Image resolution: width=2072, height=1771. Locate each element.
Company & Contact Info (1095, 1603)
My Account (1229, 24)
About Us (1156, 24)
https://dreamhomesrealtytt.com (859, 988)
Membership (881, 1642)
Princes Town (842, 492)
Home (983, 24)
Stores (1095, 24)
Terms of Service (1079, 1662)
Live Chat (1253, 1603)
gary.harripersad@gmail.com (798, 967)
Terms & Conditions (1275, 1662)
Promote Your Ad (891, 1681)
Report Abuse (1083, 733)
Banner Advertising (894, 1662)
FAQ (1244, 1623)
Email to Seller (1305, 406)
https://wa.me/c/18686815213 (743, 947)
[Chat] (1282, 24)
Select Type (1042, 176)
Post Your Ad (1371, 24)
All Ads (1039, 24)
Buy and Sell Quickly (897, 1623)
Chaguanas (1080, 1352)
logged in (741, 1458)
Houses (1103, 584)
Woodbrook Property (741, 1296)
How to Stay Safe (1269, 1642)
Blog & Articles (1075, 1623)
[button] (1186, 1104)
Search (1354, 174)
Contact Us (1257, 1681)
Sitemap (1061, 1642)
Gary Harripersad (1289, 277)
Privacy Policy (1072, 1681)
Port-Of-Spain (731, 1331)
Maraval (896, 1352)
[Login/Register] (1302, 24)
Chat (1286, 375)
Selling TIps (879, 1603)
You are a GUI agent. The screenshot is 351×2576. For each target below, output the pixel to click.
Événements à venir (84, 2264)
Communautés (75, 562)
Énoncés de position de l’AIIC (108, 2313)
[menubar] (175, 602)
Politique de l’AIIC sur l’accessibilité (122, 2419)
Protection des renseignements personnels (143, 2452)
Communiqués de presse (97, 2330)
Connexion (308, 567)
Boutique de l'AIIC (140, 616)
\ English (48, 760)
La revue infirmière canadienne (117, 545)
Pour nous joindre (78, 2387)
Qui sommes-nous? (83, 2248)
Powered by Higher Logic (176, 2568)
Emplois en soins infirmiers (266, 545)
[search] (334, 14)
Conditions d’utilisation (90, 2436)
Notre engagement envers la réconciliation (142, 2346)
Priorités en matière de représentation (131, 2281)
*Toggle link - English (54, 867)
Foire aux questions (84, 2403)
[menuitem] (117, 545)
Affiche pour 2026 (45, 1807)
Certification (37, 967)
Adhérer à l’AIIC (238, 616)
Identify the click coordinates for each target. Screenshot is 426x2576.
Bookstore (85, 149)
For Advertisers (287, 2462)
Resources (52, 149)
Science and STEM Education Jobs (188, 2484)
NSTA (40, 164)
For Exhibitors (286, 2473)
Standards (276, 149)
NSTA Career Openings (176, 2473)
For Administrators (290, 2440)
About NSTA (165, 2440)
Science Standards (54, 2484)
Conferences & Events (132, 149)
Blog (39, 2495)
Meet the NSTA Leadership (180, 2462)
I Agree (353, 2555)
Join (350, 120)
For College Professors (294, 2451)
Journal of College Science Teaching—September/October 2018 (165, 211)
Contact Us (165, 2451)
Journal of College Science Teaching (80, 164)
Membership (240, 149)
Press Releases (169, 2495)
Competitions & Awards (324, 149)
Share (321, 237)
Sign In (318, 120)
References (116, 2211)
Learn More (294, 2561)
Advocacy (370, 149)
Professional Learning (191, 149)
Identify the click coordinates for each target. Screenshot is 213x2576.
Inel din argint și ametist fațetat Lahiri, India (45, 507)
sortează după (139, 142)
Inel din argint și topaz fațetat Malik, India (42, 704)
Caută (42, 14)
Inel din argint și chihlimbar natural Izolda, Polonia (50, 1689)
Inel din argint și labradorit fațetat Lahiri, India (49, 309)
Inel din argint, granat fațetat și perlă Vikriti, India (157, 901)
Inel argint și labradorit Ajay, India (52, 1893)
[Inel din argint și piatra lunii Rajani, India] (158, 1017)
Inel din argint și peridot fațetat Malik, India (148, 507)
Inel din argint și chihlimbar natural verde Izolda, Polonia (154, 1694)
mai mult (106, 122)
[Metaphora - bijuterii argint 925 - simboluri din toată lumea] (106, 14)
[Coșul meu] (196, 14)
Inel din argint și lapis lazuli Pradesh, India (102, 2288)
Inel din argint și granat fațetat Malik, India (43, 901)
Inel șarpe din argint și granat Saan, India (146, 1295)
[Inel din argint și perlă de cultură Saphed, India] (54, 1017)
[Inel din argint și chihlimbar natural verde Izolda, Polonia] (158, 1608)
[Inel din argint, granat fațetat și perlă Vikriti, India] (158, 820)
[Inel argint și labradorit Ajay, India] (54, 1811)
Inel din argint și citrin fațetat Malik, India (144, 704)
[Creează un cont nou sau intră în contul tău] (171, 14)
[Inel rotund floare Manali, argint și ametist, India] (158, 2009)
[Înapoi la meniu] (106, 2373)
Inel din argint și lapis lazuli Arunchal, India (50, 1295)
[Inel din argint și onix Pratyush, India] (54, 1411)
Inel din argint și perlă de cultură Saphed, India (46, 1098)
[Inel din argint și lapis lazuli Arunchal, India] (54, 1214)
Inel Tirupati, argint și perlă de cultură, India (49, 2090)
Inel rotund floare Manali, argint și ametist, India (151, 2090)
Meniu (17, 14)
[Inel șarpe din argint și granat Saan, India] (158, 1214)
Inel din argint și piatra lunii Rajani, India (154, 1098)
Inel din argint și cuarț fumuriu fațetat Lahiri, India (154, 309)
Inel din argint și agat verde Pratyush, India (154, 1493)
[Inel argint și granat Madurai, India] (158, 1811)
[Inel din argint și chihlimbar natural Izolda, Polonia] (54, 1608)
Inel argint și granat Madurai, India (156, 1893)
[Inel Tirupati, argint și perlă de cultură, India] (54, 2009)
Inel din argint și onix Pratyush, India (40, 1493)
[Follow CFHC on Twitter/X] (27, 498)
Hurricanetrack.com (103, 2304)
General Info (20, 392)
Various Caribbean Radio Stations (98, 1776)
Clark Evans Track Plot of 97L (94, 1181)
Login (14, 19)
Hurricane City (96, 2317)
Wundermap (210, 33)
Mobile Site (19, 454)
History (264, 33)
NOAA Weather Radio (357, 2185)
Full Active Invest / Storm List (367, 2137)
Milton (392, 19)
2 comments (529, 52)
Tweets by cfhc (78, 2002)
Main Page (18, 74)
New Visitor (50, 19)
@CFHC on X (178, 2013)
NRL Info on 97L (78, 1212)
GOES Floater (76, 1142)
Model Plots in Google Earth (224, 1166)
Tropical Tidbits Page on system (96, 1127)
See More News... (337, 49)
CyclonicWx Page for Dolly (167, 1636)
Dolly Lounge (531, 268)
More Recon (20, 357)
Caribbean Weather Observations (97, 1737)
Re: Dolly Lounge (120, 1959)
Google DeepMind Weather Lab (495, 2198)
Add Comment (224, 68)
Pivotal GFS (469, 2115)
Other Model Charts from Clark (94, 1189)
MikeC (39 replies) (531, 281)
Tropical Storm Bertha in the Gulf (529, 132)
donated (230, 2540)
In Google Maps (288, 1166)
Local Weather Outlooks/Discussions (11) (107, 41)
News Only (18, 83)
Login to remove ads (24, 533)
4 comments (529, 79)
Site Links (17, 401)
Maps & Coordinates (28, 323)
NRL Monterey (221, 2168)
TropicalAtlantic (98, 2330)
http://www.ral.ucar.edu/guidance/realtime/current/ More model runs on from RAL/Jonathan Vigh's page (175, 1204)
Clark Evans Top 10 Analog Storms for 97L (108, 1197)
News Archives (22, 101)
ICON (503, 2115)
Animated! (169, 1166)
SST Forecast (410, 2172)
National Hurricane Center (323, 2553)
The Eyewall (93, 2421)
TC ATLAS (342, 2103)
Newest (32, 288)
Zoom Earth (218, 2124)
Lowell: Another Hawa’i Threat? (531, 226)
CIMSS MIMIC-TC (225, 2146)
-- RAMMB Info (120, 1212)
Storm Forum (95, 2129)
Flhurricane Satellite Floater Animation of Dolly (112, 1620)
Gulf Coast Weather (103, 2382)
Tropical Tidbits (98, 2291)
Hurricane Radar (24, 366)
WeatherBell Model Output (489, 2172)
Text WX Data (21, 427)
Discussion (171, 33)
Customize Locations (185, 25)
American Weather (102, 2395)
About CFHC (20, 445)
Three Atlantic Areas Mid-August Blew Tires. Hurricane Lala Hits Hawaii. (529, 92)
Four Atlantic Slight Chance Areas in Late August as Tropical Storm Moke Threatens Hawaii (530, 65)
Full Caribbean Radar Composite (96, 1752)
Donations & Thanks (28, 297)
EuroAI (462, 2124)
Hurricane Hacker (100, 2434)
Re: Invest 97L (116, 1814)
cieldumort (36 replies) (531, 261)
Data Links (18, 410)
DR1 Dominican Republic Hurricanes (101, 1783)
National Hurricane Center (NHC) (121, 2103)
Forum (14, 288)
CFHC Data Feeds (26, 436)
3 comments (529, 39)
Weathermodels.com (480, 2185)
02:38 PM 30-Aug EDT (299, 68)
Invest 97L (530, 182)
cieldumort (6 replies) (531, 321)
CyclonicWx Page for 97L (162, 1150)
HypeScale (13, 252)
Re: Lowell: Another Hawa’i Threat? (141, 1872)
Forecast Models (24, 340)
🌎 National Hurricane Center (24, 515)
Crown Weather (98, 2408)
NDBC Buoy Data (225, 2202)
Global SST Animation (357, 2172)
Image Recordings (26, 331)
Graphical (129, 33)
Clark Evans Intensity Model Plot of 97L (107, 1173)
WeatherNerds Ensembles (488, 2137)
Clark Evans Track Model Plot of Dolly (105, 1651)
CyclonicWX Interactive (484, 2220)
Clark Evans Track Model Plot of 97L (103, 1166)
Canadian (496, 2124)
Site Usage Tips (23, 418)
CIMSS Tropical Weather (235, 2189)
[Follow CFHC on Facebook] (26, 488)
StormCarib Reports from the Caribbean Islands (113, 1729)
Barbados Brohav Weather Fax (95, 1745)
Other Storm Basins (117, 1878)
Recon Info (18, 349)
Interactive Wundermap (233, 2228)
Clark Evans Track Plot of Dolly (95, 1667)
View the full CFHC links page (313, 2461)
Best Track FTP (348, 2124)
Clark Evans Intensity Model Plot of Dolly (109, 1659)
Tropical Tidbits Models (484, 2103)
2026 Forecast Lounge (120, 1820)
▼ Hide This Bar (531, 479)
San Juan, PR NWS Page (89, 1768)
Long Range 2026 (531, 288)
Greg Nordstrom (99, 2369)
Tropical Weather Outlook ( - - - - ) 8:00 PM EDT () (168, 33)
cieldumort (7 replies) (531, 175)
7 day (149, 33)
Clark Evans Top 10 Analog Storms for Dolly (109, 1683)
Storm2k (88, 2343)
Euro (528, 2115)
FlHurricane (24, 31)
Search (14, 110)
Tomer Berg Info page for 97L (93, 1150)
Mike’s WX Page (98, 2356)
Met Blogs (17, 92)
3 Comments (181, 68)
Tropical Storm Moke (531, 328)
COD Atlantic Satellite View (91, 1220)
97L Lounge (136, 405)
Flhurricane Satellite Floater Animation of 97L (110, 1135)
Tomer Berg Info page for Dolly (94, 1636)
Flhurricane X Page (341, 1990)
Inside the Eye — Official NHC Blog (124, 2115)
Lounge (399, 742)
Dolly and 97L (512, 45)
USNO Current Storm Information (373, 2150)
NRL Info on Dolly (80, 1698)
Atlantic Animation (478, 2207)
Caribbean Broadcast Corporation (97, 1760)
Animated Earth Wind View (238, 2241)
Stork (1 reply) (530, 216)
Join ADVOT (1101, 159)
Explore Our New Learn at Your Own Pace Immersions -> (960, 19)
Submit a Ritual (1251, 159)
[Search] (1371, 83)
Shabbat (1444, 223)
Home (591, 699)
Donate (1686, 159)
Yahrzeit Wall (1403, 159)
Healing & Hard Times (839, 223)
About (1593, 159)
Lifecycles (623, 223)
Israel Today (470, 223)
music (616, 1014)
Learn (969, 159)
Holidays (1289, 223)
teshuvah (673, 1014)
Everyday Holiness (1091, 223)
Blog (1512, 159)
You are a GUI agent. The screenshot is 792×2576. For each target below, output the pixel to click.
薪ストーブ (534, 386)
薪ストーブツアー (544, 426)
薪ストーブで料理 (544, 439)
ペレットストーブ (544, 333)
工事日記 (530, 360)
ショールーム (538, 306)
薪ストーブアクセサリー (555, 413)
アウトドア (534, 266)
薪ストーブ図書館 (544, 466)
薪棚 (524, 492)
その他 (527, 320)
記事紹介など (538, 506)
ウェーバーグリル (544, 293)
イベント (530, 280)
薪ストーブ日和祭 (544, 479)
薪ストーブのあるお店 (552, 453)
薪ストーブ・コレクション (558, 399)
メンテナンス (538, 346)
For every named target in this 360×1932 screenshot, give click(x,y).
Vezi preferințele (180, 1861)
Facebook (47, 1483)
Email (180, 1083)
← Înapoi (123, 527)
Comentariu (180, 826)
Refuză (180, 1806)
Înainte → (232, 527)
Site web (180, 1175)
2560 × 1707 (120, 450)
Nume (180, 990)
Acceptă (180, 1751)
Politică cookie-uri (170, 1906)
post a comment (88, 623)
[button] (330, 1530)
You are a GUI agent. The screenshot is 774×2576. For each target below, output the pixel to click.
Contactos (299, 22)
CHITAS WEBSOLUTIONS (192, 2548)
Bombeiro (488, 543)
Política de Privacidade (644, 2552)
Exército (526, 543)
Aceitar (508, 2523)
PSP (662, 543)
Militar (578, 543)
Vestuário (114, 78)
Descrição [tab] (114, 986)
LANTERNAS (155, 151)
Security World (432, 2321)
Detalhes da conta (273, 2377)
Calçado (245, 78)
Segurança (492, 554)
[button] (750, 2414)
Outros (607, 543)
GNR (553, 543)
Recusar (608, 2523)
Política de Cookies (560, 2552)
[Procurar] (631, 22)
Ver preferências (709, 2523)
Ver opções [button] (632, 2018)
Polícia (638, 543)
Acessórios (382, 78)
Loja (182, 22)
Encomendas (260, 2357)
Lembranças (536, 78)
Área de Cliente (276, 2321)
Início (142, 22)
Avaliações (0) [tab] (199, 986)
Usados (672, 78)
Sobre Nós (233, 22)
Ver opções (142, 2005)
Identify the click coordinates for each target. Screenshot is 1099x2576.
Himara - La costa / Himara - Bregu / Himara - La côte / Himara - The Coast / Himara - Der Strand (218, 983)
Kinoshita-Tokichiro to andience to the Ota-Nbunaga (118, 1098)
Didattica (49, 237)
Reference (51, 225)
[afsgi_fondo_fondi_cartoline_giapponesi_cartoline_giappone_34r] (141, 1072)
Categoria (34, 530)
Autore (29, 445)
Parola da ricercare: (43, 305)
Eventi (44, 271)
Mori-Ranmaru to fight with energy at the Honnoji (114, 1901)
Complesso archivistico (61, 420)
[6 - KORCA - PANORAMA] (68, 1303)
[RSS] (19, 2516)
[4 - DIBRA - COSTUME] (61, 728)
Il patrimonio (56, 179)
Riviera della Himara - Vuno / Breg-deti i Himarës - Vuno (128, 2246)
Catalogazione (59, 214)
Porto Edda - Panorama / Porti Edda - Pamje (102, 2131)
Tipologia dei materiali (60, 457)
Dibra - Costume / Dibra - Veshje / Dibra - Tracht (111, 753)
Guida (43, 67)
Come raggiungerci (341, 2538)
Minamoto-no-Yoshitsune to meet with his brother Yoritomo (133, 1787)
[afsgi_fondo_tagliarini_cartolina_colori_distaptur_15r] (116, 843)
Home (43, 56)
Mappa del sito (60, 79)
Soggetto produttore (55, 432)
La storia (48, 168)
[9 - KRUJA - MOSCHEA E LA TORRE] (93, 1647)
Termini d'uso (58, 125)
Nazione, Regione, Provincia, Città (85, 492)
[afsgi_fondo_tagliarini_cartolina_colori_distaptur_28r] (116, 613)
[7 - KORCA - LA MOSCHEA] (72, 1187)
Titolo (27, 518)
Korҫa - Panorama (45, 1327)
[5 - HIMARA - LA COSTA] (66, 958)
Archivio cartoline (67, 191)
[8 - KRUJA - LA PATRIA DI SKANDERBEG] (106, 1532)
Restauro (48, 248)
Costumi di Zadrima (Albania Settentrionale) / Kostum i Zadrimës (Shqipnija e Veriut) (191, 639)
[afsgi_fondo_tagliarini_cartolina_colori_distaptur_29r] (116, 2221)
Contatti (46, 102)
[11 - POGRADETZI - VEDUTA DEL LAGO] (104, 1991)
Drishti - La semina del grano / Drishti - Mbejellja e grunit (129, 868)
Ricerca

####

Exercise brief
Reproduce exactly the lines above from the line with "Forecast Models (24, 340)" to the line with "Clark Evans Track Model Plot of 97L", including both, and add nothing.

Exercise answer
Forecast Models (24, 340)
🌎 National Hurricane Center (24, 515)
Crown Weather (98, 2408)
NDBC Buoy Data (225, 2202)
Global SST Animation (357, 2172)
Image Recordings (26, 331)
Graphical (129, 33)
Clark Evans Intensity Model Plot of 97L (107, 1173)
WeatherNerds Ensembles (488, 2137)
Clark Evans Track Model Plot of Dolly (105, 1651)
CyclonicWX Interactive (484, 2220)
Clark Evans Track Model Plot of 97L (103, 1166)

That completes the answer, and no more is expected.